→ GIVEN INFORMATION:
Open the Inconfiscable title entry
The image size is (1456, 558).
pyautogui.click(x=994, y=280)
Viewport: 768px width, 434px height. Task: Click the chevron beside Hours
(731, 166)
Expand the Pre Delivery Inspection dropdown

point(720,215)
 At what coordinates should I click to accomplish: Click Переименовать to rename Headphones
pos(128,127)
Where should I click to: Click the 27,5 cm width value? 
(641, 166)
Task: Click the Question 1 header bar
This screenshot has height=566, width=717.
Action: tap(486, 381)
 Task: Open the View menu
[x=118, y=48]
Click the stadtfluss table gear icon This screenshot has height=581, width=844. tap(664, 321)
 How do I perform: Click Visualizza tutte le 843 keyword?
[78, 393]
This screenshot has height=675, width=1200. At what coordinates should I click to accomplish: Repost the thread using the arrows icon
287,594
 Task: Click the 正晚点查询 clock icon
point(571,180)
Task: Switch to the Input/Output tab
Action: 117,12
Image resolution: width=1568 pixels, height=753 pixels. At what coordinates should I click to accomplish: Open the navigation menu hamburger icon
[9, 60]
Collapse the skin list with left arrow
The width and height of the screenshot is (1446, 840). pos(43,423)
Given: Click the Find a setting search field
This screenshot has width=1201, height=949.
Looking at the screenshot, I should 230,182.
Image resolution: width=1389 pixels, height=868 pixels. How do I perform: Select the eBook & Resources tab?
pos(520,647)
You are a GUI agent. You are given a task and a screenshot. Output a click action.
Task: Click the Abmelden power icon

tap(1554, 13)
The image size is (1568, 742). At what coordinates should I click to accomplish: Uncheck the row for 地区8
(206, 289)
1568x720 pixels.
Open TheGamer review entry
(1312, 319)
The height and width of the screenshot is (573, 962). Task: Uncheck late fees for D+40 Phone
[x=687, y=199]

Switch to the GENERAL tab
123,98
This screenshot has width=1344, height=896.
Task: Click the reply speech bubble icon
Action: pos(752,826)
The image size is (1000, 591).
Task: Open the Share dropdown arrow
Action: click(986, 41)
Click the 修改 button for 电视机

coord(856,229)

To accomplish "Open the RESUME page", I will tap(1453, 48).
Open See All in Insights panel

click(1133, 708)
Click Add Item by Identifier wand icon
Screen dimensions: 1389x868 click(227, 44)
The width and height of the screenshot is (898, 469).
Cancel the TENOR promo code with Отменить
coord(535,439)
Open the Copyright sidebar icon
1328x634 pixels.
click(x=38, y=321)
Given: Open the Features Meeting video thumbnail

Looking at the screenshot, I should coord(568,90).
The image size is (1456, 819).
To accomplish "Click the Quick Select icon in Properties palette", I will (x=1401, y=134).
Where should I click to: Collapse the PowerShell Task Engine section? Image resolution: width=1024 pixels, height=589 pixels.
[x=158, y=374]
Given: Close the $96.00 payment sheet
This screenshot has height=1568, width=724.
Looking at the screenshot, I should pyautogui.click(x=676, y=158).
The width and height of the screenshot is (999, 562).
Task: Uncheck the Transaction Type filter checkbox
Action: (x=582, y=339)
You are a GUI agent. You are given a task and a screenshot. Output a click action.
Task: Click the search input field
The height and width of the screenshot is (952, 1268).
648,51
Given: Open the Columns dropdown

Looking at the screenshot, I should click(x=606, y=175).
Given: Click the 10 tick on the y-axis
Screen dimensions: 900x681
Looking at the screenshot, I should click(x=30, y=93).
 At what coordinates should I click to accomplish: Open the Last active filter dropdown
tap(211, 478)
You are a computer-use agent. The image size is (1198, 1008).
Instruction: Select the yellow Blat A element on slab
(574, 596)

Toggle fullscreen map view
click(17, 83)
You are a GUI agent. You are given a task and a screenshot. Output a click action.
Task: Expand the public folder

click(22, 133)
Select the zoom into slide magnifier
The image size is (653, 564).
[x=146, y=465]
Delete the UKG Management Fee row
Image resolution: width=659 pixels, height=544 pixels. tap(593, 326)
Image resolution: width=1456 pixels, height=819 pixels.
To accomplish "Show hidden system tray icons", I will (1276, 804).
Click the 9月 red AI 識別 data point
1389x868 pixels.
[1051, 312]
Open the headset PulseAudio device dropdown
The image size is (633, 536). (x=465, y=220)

→ WRITTEN TASK:
Copy out every one of the entries above word for word, character for character.

→ WRITTEN REPLY:
Open the Inconfiscable title entry
The image size is (1456, 558).
pyautogui.click(x=994, y=280)
Viewport: 768px width, 434px height. Task: Click the chevron beside Hours
(731, 166)
Expand the Pre Delivery Inspection dropdown

point(720,215)
 At what coordinates should I click to accomplish: Click Переименовать to rename Headphones
pos(128,127)
Where should I click to: Click the 27,5 cm width value? 
(641, 166)
Task: Click the Question 1 header bar
This screenshot has height=566, width=717.
Action: tap(486, 381)
 Task: Open the View menu
[x=118, y=48]
Click the stadtfluss table gear icon This screenshot has height=581, width=844. tap(664, 321)
 How do I perform: Click Visualizza tutte le 843 keyword?
[78, 393]
This screenshot has height=675, width=1200. At what coordinates should I click to accomplish: Repost the thread using the arrows icon
287,594
 Task: Click the 正晚点查询 clock icon
point(571,180)
Task: Switch to the Input/Output tab
Action: 117,12
Image resolution: width=1568 pixels, height=753 pixels. At what coordinates should I click to accomplish: Open the navigation menu hamburger icon
[9, 60]
Collapse the skin list with left arrow
The width and height of the screenshot is (1446, 840). pos(43,423)
Given: Click the Find a setting search field
This screenshot has width=1201, height=949.
Looking at the screenshot, I should 230,182.
Image resolution: width=1389 pixels, height=868 pixels. How do I perform: Select the eBook & Resources tab?
pos(520,647)
You are a GUI agent. You are given a task and a screenshot. Output a click action.
Task: Click the Abmelden power icon

tap(1554, 13)
The image size is (1568, 742). At what coordinates should I click to accomplish: Uncheck the row for 地区8
(206, 289)
1568x720 pixels.
Open TheGamer review entry
(1312, 319)
The height and width of the screenshot is (573, 962). Task: Uncheck late fees for D+40 Phone
[x=687, y=199]

Switch to the GENERAL tab
123,98
This screenshot has width=1344, height=896.
Task: Click the reply speech bubble icon
Action: pos(752,826)
The image size is (1000, 591).
Task: Open the Share dropdown arrow
Action: click(986, 41)
Click the 修改 button for 电视机

coord(856,229)

To accomplish "Open the RESUME page", I will tap(1453, 48).
Open See All in Insights panel

click(1133, 708)
Click Add Item by Identifier wand icon
Screen dimensions: 1389x868 click(227, 44)
The width and height of the screenshot is (898, 469).
Cancel the TENOR promo code with Отменить
coord(535,439)
Open the Copyright sidebar icon
1328x634 pixels.
click(x=38, y=321)
Given: Open the Features Meeting video thumbnail

Looking at the screenshot, I should coord(568,90).
The image size is (1456, 819).
To accomplish "Click the Quick Select icon in Properties palette", I will (x=1401, y=134).
Where should I click to: Collapse the PowerShell Task Engine section? Image resolution: width=1024 pixels, height=589 pixels.
[x=158, y=374]
Given: Close the $96.00 payment sheet
This screenshot has height=1568, width=724.
Looking at the screenshot, I should pyautogui.click(x=676, y=158).
The width and height of the screenshot is (999, 562).
Task: Uncheck the Transaction Type filter checkbox
Action: (x=582, y=339)
You are a GUI agent. You are given a task and a screenshot. Output a click action.
Task: Click the search input field
The height and width of the screenshot is (952, 1268).
648,51
Given: Open the Columns dropdown

Looking at the screenshot, I should click(x=606, y=175).
Given: Click the 10 tick on the y-axis
Screen dimensions: 900x681
Looking at the screenshot, I should click(x=30, y=93).
 At what coordinates should I click to accomplish: Open the Last active filter dropdown
tap(211, 478)
You are a computer-use agent. The image size is (1198, 1008).
Instruction: Select the yellow Blat A element on slab
(574, 596)

Toggle fullscreen map view
click(17, 83)
You are a GUI agent. You are given a task and a screenshot. Output a click action.
Task: Expand the public folder

click(22, 133)
Select the zoom into slide magnifier
The image size is (653, 564).
[x=146, y=465]
Delete the UKG Management Fee row
Image resolution: width=659 pixels, height=544 pixels. tap(593, 326)
Image resolution: width=1456 pixels, height=819 pixels.
To accomplish "Show hidden system tray icons", I will (1276, 804).
Click the 9月 red AI 識別 data point
1389x868 pixels.
[1051, 312]
Open the headset PulseAudio device dropdown
The image size is (633, 536). (x=465, y=220)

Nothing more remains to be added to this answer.